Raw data
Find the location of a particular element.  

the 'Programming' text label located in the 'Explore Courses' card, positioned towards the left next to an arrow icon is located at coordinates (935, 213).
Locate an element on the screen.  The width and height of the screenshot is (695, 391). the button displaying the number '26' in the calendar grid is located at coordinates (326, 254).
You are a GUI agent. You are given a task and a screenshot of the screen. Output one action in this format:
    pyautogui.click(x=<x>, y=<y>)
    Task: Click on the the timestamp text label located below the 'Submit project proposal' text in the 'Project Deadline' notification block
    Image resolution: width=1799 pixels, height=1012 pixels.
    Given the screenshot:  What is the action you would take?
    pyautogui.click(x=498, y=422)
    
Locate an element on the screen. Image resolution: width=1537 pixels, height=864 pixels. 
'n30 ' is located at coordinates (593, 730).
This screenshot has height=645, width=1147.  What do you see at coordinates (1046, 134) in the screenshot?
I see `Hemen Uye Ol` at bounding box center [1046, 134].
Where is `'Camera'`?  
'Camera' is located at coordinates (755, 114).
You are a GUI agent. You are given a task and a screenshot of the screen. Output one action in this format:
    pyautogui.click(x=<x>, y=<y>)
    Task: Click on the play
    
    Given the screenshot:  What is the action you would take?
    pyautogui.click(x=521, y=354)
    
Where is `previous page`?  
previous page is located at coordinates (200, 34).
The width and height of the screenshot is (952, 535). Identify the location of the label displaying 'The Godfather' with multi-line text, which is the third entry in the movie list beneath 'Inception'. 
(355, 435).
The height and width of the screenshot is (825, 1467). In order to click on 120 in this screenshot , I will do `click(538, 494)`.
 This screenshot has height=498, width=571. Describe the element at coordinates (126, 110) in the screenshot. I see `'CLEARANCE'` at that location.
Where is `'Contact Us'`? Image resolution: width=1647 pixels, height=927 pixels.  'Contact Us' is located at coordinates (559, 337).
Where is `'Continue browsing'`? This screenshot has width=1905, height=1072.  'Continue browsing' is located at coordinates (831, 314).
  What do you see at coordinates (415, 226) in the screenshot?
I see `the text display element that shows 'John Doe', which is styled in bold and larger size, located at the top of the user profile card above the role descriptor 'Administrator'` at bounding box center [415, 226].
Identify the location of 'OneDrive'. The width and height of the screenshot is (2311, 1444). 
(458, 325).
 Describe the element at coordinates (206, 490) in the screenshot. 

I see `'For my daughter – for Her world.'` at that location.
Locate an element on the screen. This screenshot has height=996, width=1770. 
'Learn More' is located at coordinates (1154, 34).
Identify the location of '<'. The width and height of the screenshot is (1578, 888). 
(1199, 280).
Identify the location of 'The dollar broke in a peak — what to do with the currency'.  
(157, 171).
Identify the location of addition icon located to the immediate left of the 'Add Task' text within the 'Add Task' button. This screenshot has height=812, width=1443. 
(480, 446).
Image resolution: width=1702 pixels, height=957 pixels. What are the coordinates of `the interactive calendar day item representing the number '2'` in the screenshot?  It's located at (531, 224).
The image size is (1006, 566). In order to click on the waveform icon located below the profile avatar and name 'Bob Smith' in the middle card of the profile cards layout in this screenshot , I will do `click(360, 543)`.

What is expected: Turn every line of the data above into a numbered list, leaving out the blank lines.

Exercise answer:
1. Find the location of a particular element.  
2. the 'Programming' text label located in the 'Explore Courses' card, positioned towards the left next to an arrow icon is located at coordinates (935, 213).
3. Locate an element on the screen.  The width and height of the screenshot is (695, 391). the button displaying the number '26' in the calendar grid is located at coordinates (326, 254).
4. You are a GUI agent. You are given a task and a screenshot of the screen. Output one action in this format:
5.     pyautogui.click(x=<x>, y=<y>)
6.     Task: Click on the the timestamp text label located below the 'Submit project proposal' text in the 'Project Deadline' notification block
7.     Image resolution: width=1799 pixels, height=1012 pixels.
8.     Given the screenshot:  What is the action you would take?
9.     pyautogui.click(x=498, y=422)
10. Locate an element on the screen. Image resolution: width=1537 pixels, height=864 pixels. 
11. 'n30 ' is located at coordinates (593, 730).
12. This screenshot has height=645, width=1147.  What do you see at coordinates (1046, 134) in the screenshot?
13. I see `Hemen Uye Ol` at bounding box center [1046, 134].
14. Where is `'Camera'`?  
15. 'Camera' is located at coordinates (755, 114).
16. You are a GUI agent. You are given a task and a screenshot of the screen. Output one action in this format:
17.     pyautogui.click(x=<x>, y=<y>)
18.     Task: Click on the play
19.     Given the screenshot:  What is the action you would take?
20.     pyautogui.click(x=521, y=354)
21. Where is `previous page`?  
22. previous page is located at coordinates (200, 34).
23. The width and height of the screenshot is (952, 535). Identify the location of the label displaying 'The Godfather' with multi-line text, which is the third entry in the movie list beneath 'Inception'. 
24. (355, 435).
25. The height and width of the screenshot is (825, 1467). In order to click on 120 in this screenshot , I will do `click(538, 494)`.
26.  This screenshot has height=498, width=571. Describe the element at coordinates (126, 110) in the screenshot. I see `'CLEARANCE'` at that location.
27. Where is `'Contact Us'`? Image resolution: width=1647 pixels, height=927 pixels.  'Contact Us' is located at coordinates (559, 337).
28. Where is `'Continue browsing'`? This screenshot has width=1905, height=1072.  'Continue browsing' is located at coordinates (831, 314).
29.   What do you see at coordinates (415, 226) in the screenshot?
30. I see `the text display element that shows 'John Doe', which is styled in bold and larger size, located at the top of the user profile card above the role descriptor 'Administrator'` at bounding box center [415, 226].
31. Identify the location of 'OneDrive'. The width and height of the screenshot is (2311, 1444). 
32. (458, 325).
33.  Describe the element at coordinates (206, 490) in the screenshot. 
34. I see `'For my daughter – for Her world.'` at that location.
35. Locate an element on the screen. This screenshot has height=996, width=1770. 
36. 'Learn More' is located at coordinates (1154, 34).
37. Identify the location of '<'. The width and height of the screenshot is (1578, 888). 
38. (1199, 280).
39. Identify the location of 'The dollar broke in a peak — what to do with the currency'.  
40. (157, 171).
41. Identify the location of addition icon located to the immediate left of the 'Add Task' text within the 'Add Task' button. This screenshot has height=812, width=1443. 
42. (480, 446).
43. Image resolution: width=1702 pixels, height=957 pixels. What are the coordinates of `the interactive calendar day item representing the number '2'` in the screenshot?  It's located at (531, 224).
44. The image size is (1006, 566). In order to click on the waveform icon located below the profile avatar and name 'Bob Smith' in the middle card of the profile cards layout in this screenshot , I will do `click(360, 543)`.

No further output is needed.